▶ [Requirements]
Can you put the rows below into a Markdown table with the columns No. and Line, starting from the very first row and stopping after the line that contains "click(235, 438)"? Skip blank lines and leave the pictures out.

▶ [Dataset extract]
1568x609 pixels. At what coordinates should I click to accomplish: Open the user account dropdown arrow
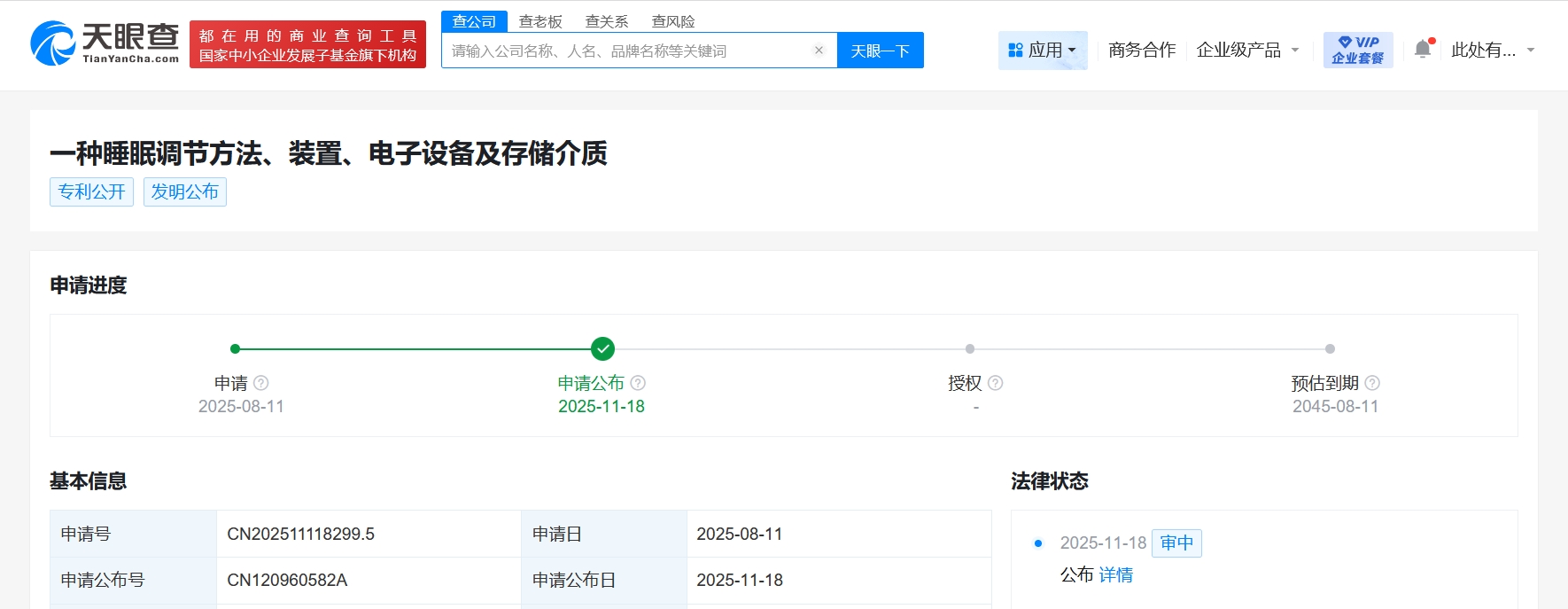tap(1531, 51)
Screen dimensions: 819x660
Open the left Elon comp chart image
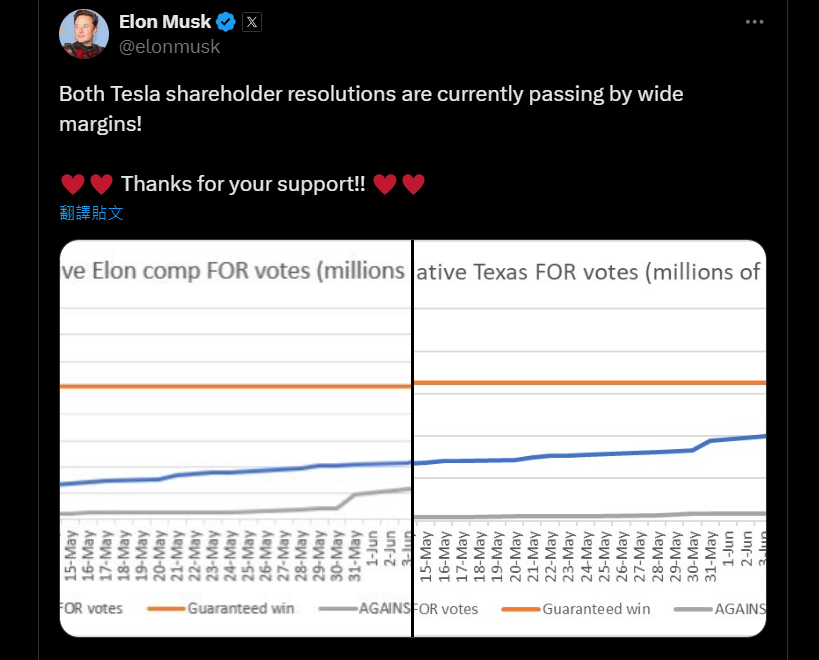click(235, 438)
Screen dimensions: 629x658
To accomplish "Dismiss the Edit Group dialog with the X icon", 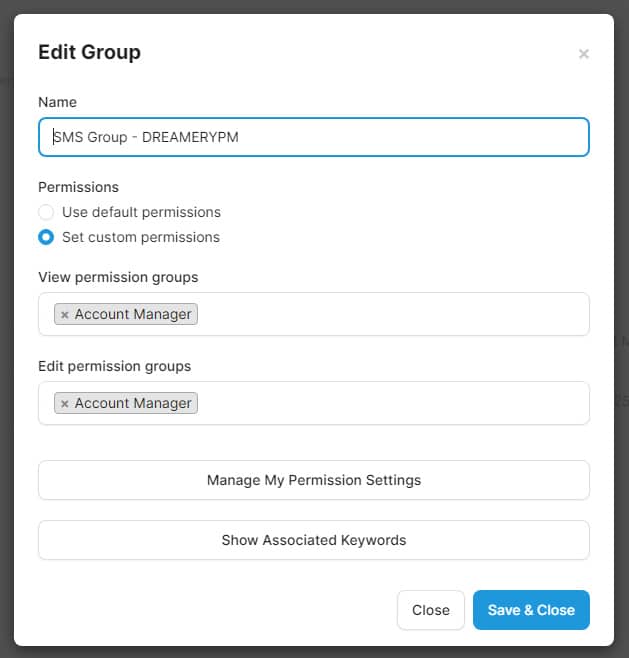I will coord(584,54).
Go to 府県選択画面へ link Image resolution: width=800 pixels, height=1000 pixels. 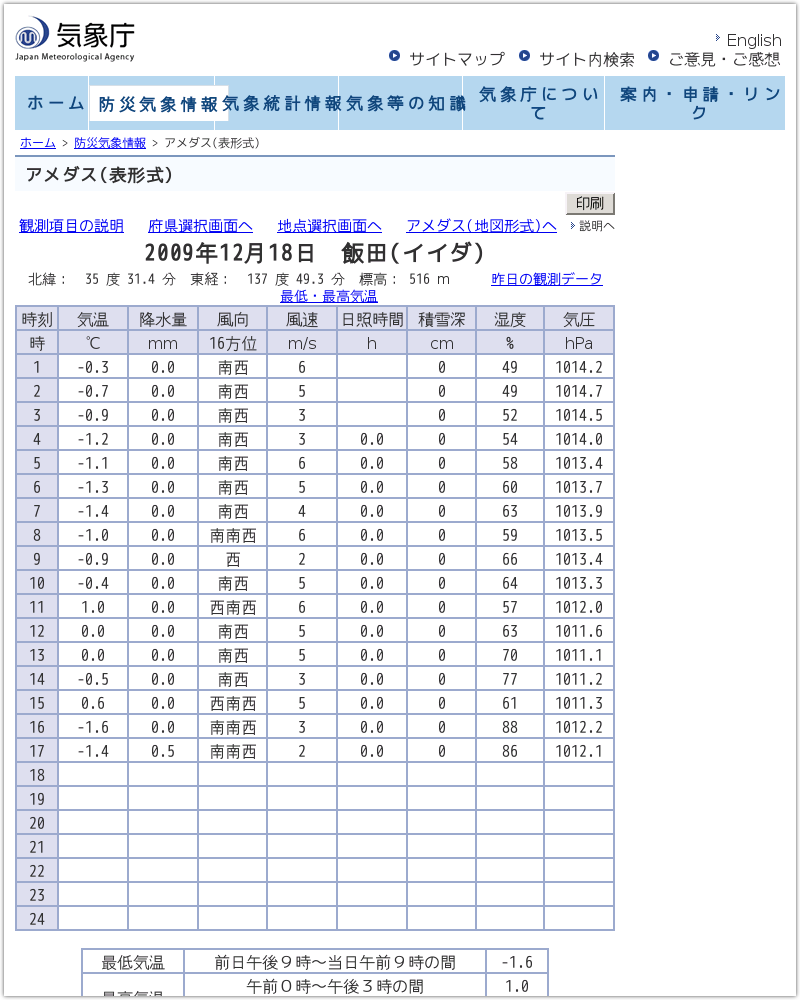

▶ [Correct answer]
| No. | Line |
|---|---|
| 1 | 1568x609 pixels. At what coordinates should I click to accomplish: Open the user account dropdown arrow |
| 2 | tap(1531, 51) |
| 3 | Screen dimensions: 819x660 |
| 4 | Open the left Elon comp chart image |
| 5 | click(235, 438) |